* BEGIN *
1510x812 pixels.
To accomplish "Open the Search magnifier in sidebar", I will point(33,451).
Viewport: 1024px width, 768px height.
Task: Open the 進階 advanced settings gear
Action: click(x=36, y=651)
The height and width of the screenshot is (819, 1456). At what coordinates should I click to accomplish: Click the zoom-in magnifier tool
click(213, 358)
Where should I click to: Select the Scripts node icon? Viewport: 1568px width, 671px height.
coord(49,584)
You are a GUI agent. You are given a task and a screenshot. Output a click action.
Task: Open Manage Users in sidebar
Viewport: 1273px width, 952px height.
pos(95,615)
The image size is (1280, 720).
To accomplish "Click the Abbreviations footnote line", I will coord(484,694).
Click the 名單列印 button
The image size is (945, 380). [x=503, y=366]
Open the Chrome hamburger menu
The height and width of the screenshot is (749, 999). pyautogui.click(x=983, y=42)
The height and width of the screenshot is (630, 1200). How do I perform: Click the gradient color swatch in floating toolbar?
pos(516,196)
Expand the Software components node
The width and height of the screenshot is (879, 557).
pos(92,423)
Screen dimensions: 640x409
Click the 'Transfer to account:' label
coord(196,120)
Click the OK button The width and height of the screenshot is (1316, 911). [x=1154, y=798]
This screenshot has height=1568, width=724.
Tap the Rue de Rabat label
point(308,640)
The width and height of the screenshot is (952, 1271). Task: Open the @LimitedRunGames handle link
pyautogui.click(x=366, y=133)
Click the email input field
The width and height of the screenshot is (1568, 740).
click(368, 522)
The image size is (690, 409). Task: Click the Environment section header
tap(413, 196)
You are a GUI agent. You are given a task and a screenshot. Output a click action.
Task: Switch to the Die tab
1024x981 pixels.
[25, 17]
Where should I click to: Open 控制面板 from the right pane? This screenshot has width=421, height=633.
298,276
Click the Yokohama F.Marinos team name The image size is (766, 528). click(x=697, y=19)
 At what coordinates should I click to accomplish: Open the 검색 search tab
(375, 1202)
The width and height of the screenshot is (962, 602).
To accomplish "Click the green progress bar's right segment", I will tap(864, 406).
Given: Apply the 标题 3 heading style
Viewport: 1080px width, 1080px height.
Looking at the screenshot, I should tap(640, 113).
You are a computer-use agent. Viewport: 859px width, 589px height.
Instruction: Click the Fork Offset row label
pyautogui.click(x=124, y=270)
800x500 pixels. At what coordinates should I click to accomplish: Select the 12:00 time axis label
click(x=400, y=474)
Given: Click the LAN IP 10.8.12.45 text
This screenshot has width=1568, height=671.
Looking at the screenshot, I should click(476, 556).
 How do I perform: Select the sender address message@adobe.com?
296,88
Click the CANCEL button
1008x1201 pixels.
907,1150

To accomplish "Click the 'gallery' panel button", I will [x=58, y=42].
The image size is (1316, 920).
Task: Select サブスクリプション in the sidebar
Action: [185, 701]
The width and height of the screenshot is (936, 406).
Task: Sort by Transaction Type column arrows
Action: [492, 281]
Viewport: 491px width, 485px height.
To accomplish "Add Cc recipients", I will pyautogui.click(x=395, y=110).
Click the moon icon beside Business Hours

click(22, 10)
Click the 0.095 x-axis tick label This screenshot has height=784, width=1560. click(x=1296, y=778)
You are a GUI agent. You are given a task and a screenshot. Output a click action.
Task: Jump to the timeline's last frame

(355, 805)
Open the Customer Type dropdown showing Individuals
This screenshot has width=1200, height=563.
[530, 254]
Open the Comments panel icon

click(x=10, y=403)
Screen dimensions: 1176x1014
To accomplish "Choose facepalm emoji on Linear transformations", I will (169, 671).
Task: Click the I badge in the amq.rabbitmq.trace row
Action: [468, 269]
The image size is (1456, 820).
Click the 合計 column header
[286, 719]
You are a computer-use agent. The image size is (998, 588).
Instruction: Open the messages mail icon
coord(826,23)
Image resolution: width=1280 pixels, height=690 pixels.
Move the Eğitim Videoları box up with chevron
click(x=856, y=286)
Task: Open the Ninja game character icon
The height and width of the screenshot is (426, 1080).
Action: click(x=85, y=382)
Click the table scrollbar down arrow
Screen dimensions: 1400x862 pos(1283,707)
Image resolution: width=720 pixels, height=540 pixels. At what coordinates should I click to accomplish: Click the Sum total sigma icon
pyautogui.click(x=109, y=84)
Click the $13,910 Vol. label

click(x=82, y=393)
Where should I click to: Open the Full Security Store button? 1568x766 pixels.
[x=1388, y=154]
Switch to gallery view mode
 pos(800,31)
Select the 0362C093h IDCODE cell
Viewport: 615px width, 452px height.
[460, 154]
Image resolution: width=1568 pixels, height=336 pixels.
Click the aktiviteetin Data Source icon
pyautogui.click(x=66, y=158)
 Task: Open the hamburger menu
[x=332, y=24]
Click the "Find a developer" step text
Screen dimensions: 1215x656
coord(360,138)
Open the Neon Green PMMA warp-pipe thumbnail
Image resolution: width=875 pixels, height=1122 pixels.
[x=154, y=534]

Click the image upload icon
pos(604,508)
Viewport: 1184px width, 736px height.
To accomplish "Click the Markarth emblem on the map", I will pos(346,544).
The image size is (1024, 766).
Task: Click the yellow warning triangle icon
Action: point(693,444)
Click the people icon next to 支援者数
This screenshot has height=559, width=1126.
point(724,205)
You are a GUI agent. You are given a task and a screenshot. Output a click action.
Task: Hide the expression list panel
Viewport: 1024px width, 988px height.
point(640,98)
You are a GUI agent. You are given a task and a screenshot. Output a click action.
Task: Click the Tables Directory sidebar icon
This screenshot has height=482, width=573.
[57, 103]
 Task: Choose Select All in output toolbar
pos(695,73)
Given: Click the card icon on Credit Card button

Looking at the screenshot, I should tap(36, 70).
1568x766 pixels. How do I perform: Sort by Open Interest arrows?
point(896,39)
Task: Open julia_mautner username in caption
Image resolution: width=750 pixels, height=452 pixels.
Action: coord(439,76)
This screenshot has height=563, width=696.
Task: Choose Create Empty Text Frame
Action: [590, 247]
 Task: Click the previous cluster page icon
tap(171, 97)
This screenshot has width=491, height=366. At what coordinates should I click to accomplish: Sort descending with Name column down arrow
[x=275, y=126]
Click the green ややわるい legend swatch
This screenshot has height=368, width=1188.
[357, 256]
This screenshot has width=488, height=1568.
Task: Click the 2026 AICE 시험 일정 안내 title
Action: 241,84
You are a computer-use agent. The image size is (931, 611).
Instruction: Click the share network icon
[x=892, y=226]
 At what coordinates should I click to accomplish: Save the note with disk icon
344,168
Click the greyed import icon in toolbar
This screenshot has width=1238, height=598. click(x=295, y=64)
* END *
* **What to work on**:
Reproduce every row above word for word, keeping each line as it stands.

* **The solution**:
1510x812 pixels.
To accomplish "Open the Search magnifier in sidebar", I will point(33,451).
Viewport: 1024px width, 768px height.
Task: Open the 進階 advanced settings gear
Action: click(x=36, y=651)
The height and width of the screenshot is (819, 1456). At what coordinates should I click to accomplish: Click the zoom-in magnifier tool
click(213, 358)
Where should I click to: Select the Scripts node icon? Viewport: 1568px width, 671px height.
coord(49,584)
You are a GUI agent. You are given a task and a screenshot. Output a click action.
Task: Open Manage Users in sidebar
Viewport: 1273px width, 952px height.
pos(95,615)
The image size is (1280, 720).
To accomplish "Click the Abbreviations footnote line", I will coord(484,694).
Click the 名單列印 button
The image size is (945, 380). [x=503, y=366]
Open the Chrome hamburger menu
The height and width of the screenshot is (749, 999). pyautogui.click(x=983, y=42)
The height and width of the screenshot is (630, 1200). How do I perform: Click the gradient color swatch in floating toolbar?
pos(516,196)
Expand the Software components node
The width and height of the screenshot is (879, 557).
pos(92,423)
Screen dimensions: 640x409
Click the 'Transfer to account:' label
coord(196,120)
Click the OK button The width and height of the screenshot is (1316, 911). [x=1154, y=798]
This screenshot has height=1568, width=724.
Tap the Rue de Rabat label
point(308,640)
The width and height of the screenshot is (952, 1271). Task: Open the @LimitedRunGames handle link
pyautogui.click(x=366, y=133)
Click the email input field
The width and height of the screenshot is (1568, 740).
click(368, 522)
The image size is (690, 409). Task: Click the Environment section header
tap(413, 196)
You are a GUI agent. You are given a task and a screenshot. Output a click action.
Task: Switch to the Die tab
1024x981 pixels.
[25, 17]
Where should I click to: Open 控制面板 from the right pane? This screenshot has width=421, height=633.
298,276
Click the Yokohama F.Marinos team name The image size is (766, 528). click(x=697, y=19)
 At what coordinates should I click to accomplish: Open the 검색 search tab
(375, 1202)
The width and height of the screenshot is (962, 602).
To accomplish "Click the green progress bar's right segment", I will tap(864, 406).
Given: Apply the 标题 3 heading style
Viewport: 1080px width, 1080px height.
Looking at the screenshot, I should tap(640, 113).
You are a computer-use agent. Viewport: 859px width, 589px height.
Instruction: Click the Fork Offset row label
pyautogui.click(x=124, y=270)
800x500 pixels. At what coordinates should I click to accomplish: Select the 12:00 time axis label
click(x=400, y=474)
Given: Click the LAN IP 10.8.12.45 text
This screenshot has width=1568, height=671.
Looking at the screenshot, I should click(476, 556).
 How do I perform: Select the sender address message@adobe.com?
296,88
Click the CANCEL button
1008x1201 pixels.
907,1150

To accomplish "Click the 'gallery' panel button", I will [x=58, y=42].
The image size is (1316, 920).
Task: Select サブスクリプション in the sidebar
Action: [185, 701]
The width and height of the screenshot is (936, 406).
Task: Sort by Transaction Type column arrows
Action: [492, 281]
Viewport: 491px width, 485px height.
To accomplish "Add Cc recipients", I will pyautogui.click(x=395, y=110).
Click the moon icon beside Business Hours

click(22, 10)
Click the 0.095 x-axis tick label This screenshot has height=784, width=1560. click(x=1296, y=778)
You are a GUI agent. You are given a task and a screenshot. Output a click action.
Task: Jump to the timeline's last frame

(355, 805)
Open the Customer Type dropdown showing Individuals
This screenshot has width=1200, height=563.
[530, 254]
Open the Comments panel icon

click(x=10, y=403)
Screen dimensions: 1176x1014
To accomplish "Choose facepalm emoji on Linear transformations", I will (169, 671).
Task: Click the I badge in the amq.rabbitmq.trace row
Action: [468, 269]
The image size is (1456, 820).
Click the 合計 column header
[286, 719]
You are a computer-use agent. The image size is (998, 588).
Instruction: Open the messages mail icon
coord(826,23)
Image resolution: width=1280 pixels, height=690 pixels.
Move the Eğitim Videoları box up with chevron
click(x=856, y=286)
Task: Open the Ninja game character icon
The height and width of the screenshot is (426, 1080).
Action: click(x=85, y=382)
Click the table scrollbar down arrow
Screen dimensions: 1400x862 pos(1283,707)
Image resolution: width=720 pixels, height=540 pixels. At what coordinates should I click to accomplish: Click the Sum total sigma icon
pyautogui.click(x=109, y=84)
Click the $13,910 Vol. label

click(x=82, y=393)
Where should I click to: Open the Full Security Store button? 1568x766 pixels.
[x=1388, y=154]
Switch to gallery view mode
 pos(800,31)
Select the 0362C093h IDCODE cell
Viewport: 615px width, 452px height.
[460, 154]
Image resolution: width=1568 pixels, height=336 pixels.
Click the aktiviteetin Data Source icon
pyautogui.click(x=66, y=158)
 Task: Open the hamburger menu
[x=332, y=24]
Click the "Find a developer" step text
Screen dimensions: 1215x656
coord(360,138)
Open the Neon Green PMMA warp-pipe thumbnail
Image resolution: width=875 pixels, height=1122 pixels.
[x=154, y=534]

Click the image upload icon
pos(604,508)
Viewport: 1184px width, 736px height.
To accomplish "Click the Markarth emblem on the map", I will pos(346,544).
The image size is (1024, 766).
Task: Click the yellow warning triangle icon
Action: point(693,444)
Click the people icon next to 支援者数
This screenshot has height=559, width=1126.
point(724,205)
You are a GUI agent. You are given a task and a screenshot. Output a click action.
Task: Hide the expression list panel
Viewport: 1024px width, 988px height.
point(640,98)
You are a GUI agent. You are given a task and a screenshot. Output a click action.
Task: Click the Tables Directory sidebar icon
This screenshot has height=482, width=573.
[57, 103]
 Task: Choose Select All in output toolbar
pos(695,73)
Given: Click the card icon on Credit Card button

Looking at the screenshot, I should tap(36, 70).
1568x766 pixels. How do I perform: Sort by Open Interest arrows?
point(896,39)
Task: Open julia_mautner username in caption
Image resolution: width=750 pixels, height=452 pixels.
Action: coord(439,76)
This screenshot has height=563, width=696.
Task: Choose Create Empty Text Frame
Action: [590, 247]
 Task: Click the previous cluster page icon
tap(171, 97)
This screenshot has width=491, height=366. At what coordinates should I click to accomplish: Sort descending with Name column down arrow
[x=275, y=126]
Click the green ややわるい legend swatch
This screenshot has height=368, width=1188.
[357, 256]
This screenshot has width=488, height=1568.
Task: Click the 2026 AICE 시험 일정 안내 title
Action: 241,84
You are a computer-use agent. The image size is (931, 611).
Instruction: Click the share network icon
[x=892, y=226]
 At what coordinates should I click to accomplish: Save the note with disk icon
344,168
Click the greyed import icon in toolbar
This screenshot has width=1238, height=598. click(x=295, y=64)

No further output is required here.